== Text for analysis

Five Objects in White
Posted in: Uncategorized Literal highlights from the Pavilion of Art & Design during London’s Art Week
Now in its fifth year, the Pavilion of Art & Design gathers the most exclusive European galleries under one large, pink tent in Berkeley Square to show their beautiful objets d’art and design as part of the ever-growing London art week—with PAD serving as a more boutique-like alternative to the nearby behemoth Frieze Art Fair.
This year, we went on a quest to pick out the most striking contemporary works from the 20th-century art and furniture collections. Five very different works grabbed our attention, united by their minimal white expression.
Sandra Davolio‘s beautifully-delicate white porcelain vessels were the standout at the Modernity Gallery. Created by an Italian ceramicist living in Denmark, the pieces combine typically-Scandinavian aesthetic restraint with the floral Italian character of spiraling petals.
Another Italian adopting new cultural roots is Paola Petrobelli, a former molecular biologist who now works as a glass artist in London. Her 2011 Centrotavola collection of small white Murano glass vessels with brightly-colored rims was created for the Perimeter’s “What’s on The Table” project. Paula explains that for these minimal creations she wanted to “strip both the idea of centerpiece, and that of Murano glass of their connotation of frills, but retain at the same time their playfulness.”
Also distinctly playful is Beth Katleman‘s dramatic “Folly” (2010) at Todd Merrill Studio. Fifty suspended white porcelain sculptures throwing shadows across a turquoise backdrop come together as a kind of 3D wallpaper installation, which Katleman describes as a contemporary interpretation of traditional 18th-century Toile de Jouy fabrics.
At once refined in appearance and kitsch in subject, this work plays with notions of valuable antiques and knock-off trinkets. Katleman says, “Porcelain suggests luxury refinement and royal provenance. While one flea market treasure seems a little sad, a florid profusion of them is cause for celebration.” Folly will be on show this Fall at the Museum of Art and Design in New York.

====

#### Questions on the material
[1] In the article on the Pavilion of Art & Design, how many suspended white porcelain sculptures make up Beth Katleman's "Folly"?
[2] Resume the article on the Pavilion of Art & Design, picking up right after its final sentence.
The records are not needed.

== Data records

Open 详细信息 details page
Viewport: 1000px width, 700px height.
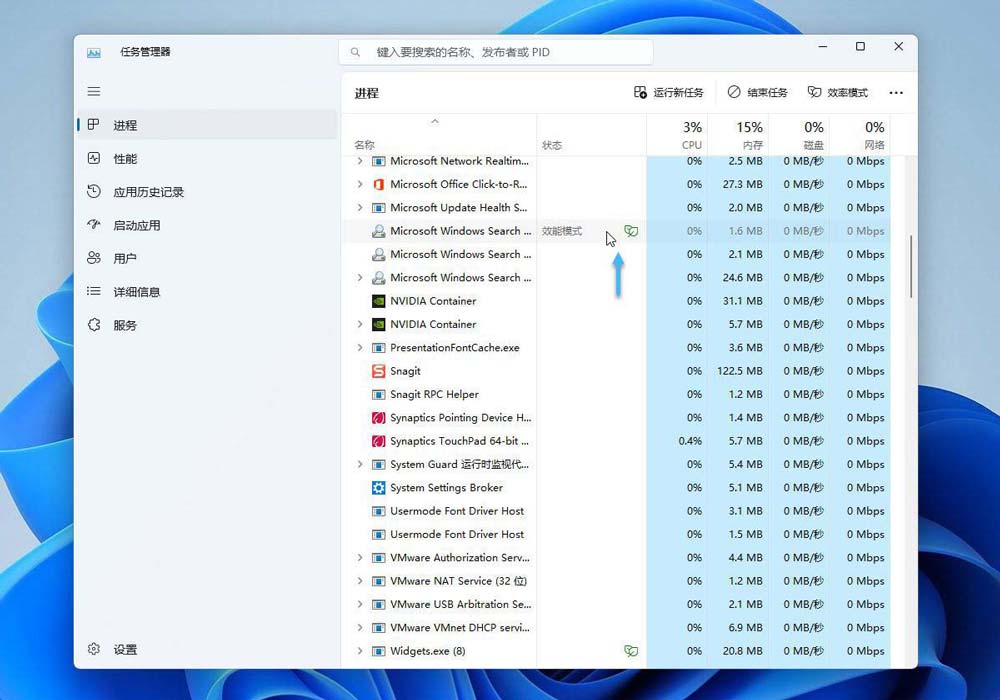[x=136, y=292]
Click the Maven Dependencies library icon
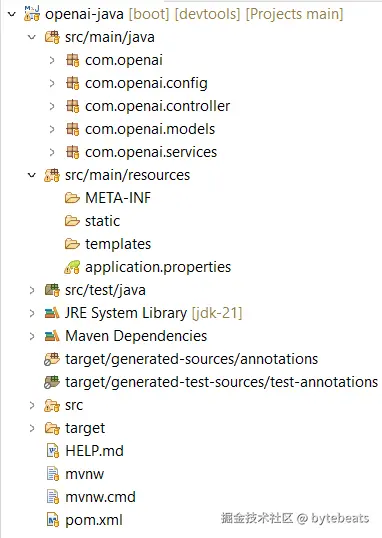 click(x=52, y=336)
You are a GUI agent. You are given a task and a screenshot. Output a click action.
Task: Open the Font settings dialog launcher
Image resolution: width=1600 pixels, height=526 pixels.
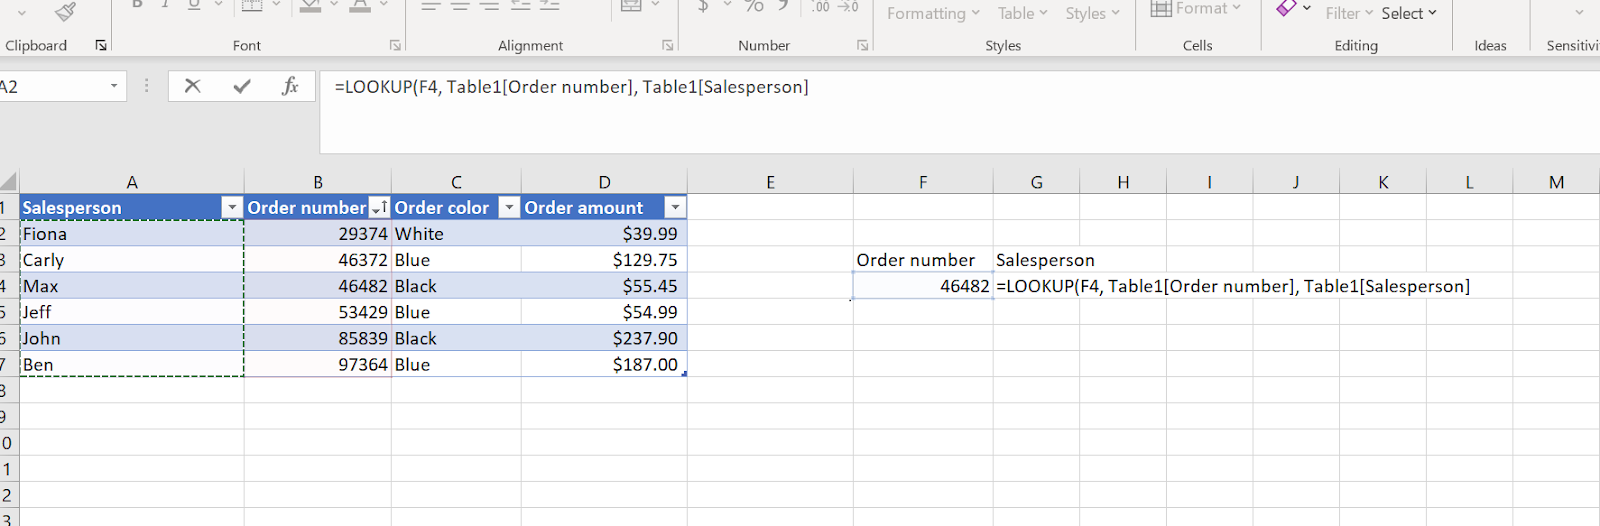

====

#### Response list
[1] Fifty.

[2]
Rolf Sachs’ pleasantly clinical “Light Chemistry” (2011), on show at Dutch gallery Priveekollektie, serves as a direct contrast to Katleman’s Folly. Sachs’ work stood out for being both practical and beautiful, using ready-made objects in an intriguingly-sculptural way. The designer’s use of typical laboratory equipment in a surprising skeletal contraption—a retort stand becomes the spinal cord, flasks are used as organs and electrical wires as veins—gives the appearance of an illuminated 3D biological drawing.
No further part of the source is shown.